Наталья Попова: «Папа может не уметь решать задачи по физике, но поговорить с ребенком о добре и зле обязан»

Фото: Виталий Волобуев

— Баранов, как в Москве, пока не режут?

— Пока нет. Но детям уже нужно объяснять, кто это такие. К примеру, в Центральном районе Новосибирска есть школа, которая находится рядом с частным сектором. Там половина детей — это разные национальности. Как их объединить? Ведь когда они станут подростками, они будут друг друга бить по национальному признаку.

— Но насколько разумно сначала детей разделять по принципу религии, а потом в разных классах рассказывать им о толерантности и единстве?

— Прежде всего не мы их делим, а они сами выбирают. И потом — проблема разделения слишком преувеличена. Например, мусульмане мне говорят, что они своих детей исламу обучат дома, а в школе они выбирают светскую этику или ОПК. Потому что хотят знать страну, в которой живут. Иудеи говорят по-другому — у них в Новосибирске есть собственная система образования молодежи. Есть даже специальный лицей, в котором общешкольная программа оплачивается мэрией города, а остальные предметы религиозного толка — за их счет.

«Страшный учебник»

— Хорошо, допустим, на уровне отдельных школ проблема не так заметна. Но вот в Чечне 99 процентов родителей выбрали ислам. Не будут потом бить друг друга дети из разных регионов?

— Кстати, Кавказ в начале эксперимента тоже выбрал светскую этику, это они уже потом начали дрейфовать к исламу.
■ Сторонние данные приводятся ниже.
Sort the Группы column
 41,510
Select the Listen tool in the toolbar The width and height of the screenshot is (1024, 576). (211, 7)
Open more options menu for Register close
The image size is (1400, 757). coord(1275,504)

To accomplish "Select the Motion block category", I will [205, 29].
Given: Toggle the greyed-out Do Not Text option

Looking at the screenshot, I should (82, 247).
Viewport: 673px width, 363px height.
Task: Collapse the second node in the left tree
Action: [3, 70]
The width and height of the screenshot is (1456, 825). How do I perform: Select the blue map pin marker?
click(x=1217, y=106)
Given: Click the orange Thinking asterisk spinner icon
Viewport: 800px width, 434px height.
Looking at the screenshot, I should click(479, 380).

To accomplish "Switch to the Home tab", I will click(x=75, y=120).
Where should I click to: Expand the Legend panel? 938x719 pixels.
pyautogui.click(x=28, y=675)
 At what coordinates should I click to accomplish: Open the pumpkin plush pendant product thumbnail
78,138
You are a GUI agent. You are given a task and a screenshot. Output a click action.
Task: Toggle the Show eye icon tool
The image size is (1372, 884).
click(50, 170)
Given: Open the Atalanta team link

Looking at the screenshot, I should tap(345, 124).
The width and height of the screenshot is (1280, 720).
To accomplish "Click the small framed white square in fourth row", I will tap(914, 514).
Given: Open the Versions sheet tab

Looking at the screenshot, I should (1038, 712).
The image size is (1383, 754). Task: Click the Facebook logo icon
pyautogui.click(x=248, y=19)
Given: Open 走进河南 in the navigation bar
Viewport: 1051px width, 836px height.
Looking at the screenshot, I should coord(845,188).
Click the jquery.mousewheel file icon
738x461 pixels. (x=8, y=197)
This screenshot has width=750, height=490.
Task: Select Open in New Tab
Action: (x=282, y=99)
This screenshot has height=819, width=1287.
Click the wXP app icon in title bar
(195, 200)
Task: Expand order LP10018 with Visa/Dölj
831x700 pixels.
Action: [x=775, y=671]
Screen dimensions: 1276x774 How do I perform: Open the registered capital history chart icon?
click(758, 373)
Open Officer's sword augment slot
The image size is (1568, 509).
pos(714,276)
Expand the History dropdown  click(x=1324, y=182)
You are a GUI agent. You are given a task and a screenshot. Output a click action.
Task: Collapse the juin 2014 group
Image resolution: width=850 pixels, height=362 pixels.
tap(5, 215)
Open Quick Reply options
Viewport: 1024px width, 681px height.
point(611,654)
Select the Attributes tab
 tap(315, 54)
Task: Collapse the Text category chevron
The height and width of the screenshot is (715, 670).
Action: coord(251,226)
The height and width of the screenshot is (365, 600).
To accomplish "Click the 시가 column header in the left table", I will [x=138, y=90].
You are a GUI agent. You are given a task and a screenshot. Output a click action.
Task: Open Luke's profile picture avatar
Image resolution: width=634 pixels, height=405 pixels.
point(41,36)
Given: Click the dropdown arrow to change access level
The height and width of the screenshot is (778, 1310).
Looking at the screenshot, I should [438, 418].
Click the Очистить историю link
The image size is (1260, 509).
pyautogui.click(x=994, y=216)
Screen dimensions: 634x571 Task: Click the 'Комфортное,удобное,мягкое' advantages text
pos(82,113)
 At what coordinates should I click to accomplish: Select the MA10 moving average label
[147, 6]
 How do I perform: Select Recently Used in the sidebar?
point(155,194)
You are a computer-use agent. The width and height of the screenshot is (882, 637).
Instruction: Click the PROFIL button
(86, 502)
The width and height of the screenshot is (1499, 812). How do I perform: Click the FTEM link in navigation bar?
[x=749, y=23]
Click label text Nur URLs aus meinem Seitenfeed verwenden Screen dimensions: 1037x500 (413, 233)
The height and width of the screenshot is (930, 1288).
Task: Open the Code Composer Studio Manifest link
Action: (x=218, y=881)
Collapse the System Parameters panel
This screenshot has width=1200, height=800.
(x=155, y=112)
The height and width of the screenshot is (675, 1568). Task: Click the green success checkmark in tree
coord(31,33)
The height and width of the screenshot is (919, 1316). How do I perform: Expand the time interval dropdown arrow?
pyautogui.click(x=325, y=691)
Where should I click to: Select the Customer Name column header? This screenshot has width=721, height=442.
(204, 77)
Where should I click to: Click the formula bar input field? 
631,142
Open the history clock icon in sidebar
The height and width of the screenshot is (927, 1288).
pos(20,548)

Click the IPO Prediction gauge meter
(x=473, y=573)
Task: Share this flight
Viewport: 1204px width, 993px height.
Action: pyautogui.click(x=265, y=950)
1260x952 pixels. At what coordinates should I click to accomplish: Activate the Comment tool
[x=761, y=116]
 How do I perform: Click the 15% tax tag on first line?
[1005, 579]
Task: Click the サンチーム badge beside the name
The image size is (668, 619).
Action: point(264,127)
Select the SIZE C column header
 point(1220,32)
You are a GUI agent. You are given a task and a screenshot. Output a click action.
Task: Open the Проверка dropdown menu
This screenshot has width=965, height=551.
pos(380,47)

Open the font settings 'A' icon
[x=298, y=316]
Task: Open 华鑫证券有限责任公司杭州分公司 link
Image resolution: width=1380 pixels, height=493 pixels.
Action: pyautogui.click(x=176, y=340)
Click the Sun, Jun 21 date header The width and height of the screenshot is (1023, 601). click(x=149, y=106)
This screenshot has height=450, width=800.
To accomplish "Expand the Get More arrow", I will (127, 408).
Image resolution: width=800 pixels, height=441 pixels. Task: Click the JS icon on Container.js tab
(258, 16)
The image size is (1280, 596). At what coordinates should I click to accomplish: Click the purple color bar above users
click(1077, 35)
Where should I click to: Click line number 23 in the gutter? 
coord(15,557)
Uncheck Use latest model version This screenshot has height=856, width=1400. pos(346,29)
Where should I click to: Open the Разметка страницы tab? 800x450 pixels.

Дети в четвертом классе не понимают еще, кто такие кореец или таджик. Вот сидит в классе Тимофей Пак — так ребенку важнее, что он Тимофей, а не что у него фамилия корейская. Да и потом — предмет, по сути, не про религию, а про обычные понятия добра и зла. Уверяю вас, сейчас дети не знают разницы между этими понятиями. Если мы ребенку в четвертом классе заложим верный понятийный аппарат, то, возможно, он потом в жизни где-то остановится и не сделает зла.

Другой важный аспект — налаживание социальных связей в семье. В этом курсе ставятся определенные вопросы, на которые должны отвечать и родители. Папа может не уметь решать задачи по физике, но поговорить с ребенком о добре и зле обязан. То есть у них уже появляются связи, они начинают что-то делать вместе.

— То есть через ребенка вы предполагаете воспитать и родителя?

— Мы не предполагаем, этот процесс уже идет. Это результат апробации, без вранья. Давайте как раз по этим данным и судить — там ни у кого жалоб нет, даже у церкви. Только у журналистов разве что. Я вообще вижу первый эксперимент в своей жизни, успех которого признали все.

— И все же в учебниках не только говорится о добре и зле. Вот передо мной отчет РАН, в котором рассказывают, что «учебники православной культуры агрессивно, в миссионерском ключе навязывают ученикам определенную идеологию». Как с этим быть?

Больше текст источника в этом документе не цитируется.